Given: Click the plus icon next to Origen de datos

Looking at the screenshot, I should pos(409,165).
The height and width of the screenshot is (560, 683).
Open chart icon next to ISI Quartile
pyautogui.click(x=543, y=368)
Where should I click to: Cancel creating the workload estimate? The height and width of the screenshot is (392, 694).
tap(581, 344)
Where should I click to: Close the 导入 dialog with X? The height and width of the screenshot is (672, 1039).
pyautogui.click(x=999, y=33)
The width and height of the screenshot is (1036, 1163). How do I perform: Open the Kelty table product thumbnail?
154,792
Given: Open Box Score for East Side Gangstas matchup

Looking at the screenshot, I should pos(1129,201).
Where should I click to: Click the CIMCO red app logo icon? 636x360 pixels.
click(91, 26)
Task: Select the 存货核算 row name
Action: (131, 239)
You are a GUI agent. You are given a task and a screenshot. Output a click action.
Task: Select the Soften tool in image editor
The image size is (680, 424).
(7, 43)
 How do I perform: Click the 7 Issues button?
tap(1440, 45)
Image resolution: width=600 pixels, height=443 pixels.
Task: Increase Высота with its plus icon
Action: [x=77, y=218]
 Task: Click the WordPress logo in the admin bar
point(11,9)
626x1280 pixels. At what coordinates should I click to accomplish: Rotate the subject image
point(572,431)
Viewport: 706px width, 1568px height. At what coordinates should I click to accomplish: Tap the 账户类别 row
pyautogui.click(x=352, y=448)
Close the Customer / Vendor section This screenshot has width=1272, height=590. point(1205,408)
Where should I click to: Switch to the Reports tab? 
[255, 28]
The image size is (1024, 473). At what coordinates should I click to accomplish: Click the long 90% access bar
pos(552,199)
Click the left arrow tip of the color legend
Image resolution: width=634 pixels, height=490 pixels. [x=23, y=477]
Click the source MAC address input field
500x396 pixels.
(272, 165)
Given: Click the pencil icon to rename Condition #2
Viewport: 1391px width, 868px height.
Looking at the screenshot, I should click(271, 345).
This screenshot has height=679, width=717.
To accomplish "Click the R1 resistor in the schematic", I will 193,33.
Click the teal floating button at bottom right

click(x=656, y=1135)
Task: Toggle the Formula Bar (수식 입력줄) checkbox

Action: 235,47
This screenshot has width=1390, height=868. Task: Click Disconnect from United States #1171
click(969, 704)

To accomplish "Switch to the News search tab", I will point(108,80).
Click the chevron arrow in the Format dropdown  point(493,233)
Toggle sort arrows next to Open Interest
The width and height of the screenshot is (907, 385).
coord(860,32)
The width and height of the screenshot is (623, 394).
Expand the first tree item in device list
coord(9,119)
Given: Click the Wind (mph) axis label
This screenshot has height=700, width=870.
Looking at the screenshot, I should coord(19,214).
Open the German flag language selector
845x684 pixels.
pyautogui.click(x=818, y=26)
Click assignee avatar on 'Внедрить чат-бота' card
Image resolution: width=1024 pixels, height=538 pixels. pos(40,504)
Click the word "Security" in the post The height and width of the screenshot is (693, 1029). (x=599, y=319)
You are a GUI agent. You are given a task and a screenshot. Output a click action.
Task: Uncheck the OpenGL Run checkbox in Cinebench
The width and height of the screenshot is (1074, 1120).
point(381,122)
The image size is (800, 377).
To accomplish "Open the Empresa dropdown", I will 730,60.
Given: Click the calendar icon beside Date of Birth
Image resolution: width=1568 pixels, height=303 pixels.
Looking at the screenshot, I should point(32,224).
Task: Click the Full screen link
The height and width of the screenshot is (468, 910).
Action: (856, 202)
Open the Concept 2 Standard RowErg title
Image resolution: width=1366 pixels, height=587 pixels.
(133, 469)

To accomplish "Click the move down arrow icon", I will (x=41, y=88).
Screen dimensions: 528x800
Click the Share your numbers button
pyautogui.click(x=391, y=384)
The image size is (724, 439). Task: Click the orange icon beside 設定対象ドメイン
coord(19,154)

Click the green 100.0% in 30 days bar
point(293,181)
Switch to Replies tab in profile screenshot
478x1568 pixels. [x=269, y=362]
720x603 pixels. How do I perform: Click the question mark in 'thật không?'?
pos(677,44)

Task objective » Please return all of the records exactly as they appear.

Expected answer »
Given: Click the plus icon next to Origen de datos

Looking at the screenshot, I should pos(409,165).
The height and width of the screenshot is (560, 683).
Open chart icon next to ISI Quartile
pyautogui.click(x=543, y=368)
Where should I click to: Cancel creating the workload estimate? The height and width of the screenshot is (392, 694).
tap(581, 344)
Where should I click to: Close the 导入 dialog with X? The height and width of the screenshot is (672, 1039).
pyautogui.click(x=999, y=33)
The width and height of the screenshot is (1036, 1163). How do I perform: Open the Kelty table product thumbnail?
154,792
Given: Open Box Score for East Side Gangstas matchup

Looking at the screenshot, I should pos(1129,201).
Where should I click to: Click the CIMCO red app logo icon? 636x360 pixels.
click(91, 26)
Task: Select the 存货核算 row name
Action: (131, 239)
You are a GUI agent. You are given a task and a screenshot. Output a click action.
Task: Select the Soften tool in image editor
The image size is (680, 424).
(7, 43)
 How do I perform: Click the 7 Issues button?
tap(1440, 45)
Image resolution: width=600 pixels, height=443 pixels.
Task: Increase Высота with its plus icon
Action: [x=77, y=218]
 Task: Click the WordPress logo in the admin bar
point(11,9)
626x1280 pixels. At what coordinates should I click to accomplish: Rotate the subject image
point(572,431)
Viewport: 706px width, 1568px height. At what coordinates should I click to accomplish: Tap the 账户类别 row
pyautogui.click(x=352, y=448)
Close the Customer / Vendor section This screenshot has width=1272, height=590. point(1205,408)
Where should I click to: Switch to the Reports tab? 
[255, 28]
The image size is (1024, 473). At what coordinates should I click to accomplish: Click the long 90% access bar
pos(552,199)
Click the left arrow tip of the color legend
Image resolution: width=634 pixels, height=490 pixels. [x=23, y=477]
Click the source MAC address input field
500x396 pixels.
(272, 165)
Given: Click the pencil icon to rename Condition #2
Viewport: 1391px width, 868px height.
Looking at the screenshot, I should click(271, 345).
This screenshot has height=679, width=717.
To accomplish "Click the R1 resistor in the schematic", I will 193,33.
Click the teal floating button at bottom right

click(x=656, y=1135)
Task: Toggle the Formula Bar (수식 입력줄) checkbox

Action: 235,47
This screenshot has width=1390, height=868. Task: Click Disconnect from United States #1171
click(969, 704)

To accomplish "Switch to the News search tab", I will point(108,80).
Click the chevron arrow in the Format dropdown  point(493,233)
Toggle sort arrows next to Open Interest
The width and height of the screenshot is (907, 385).
coord(860,32)
The width and height of the screenshot is (623, 394).
Expand the first tree item in device list
coord(9,119)
Given: Click the Wind (mph) axis label
This screenshot has height=700, width=870.
Looking at the screenshot, I should coord(19,214).
Open the German flag language selector
845x684 pixels.
pyautogui.click(x=818, y=26)
Click assignee avatar on 'Внедрить чат-бота' card
Image resolution: width=1024 pixels, height=538 pixels. pos(40,504)
Click the word "Security" in the post The height and width of the screenshot is (693, 1029). (x=599, y=319)
You are a GUI agent. You are given a task and a screenshot. Output a click action.
Task: Uncheck the OpenGL Run checkbox in Cinebench
The width and height of the screenshot is (1074, 1120).
point(381,122)
The image size is (800, 377).
To accomplish "Open the Empresa dropdown", I will 730,60.
Given: Click the calendar icon beside Date of Birth
Image resolution: width=1568 pixels, height=303 pixels.
Looking at the screenshot, I should point(32,224).
Task: Click the Full screen link
The height and width of the screenshot is (468, 910).
Action: (856, 202)
Open the Concept 2 Standard RowErg title
Image resolution: width=1366 pixels, height=587 pixels.
(133, 469)

To accomplish "Click the move down arrow icon", I will (x=41, y=88).
Screen dimensions: 528x800
Click the Share your numbers button
pyautogui.click(x=391, y=384)
The image size is (724, 439). Task: Click the orange icon beside 設定対象ドメイン
coord(19,154)

Click the green 100.0% in 30 days bar
point(293,181)
Switch to Replies tab in profile screenshot
478x1568 pixels. [x=269, y=362]
720x603 pixels. How do I perform: Click the question mark in 'thật không?'?
pos(677,44)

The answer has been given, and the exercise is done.